(Entries for finding words and elements)
>>
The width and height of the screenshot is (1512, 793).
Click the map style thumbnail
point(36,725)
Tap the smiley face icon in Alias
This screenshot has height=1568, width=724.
<<
Task description – Put each line of the data into a JSON list of strings, one string per line, leaving out any blank lines.

Answer to the problem –
[
  "The width and height of the screenshot is (1512, 793).",
  "Click the map style thumbnail",
  "point(36,725)",
  "Tap the smiley face icon in Alias",
  "This screenshot has height=1568, width=724."
]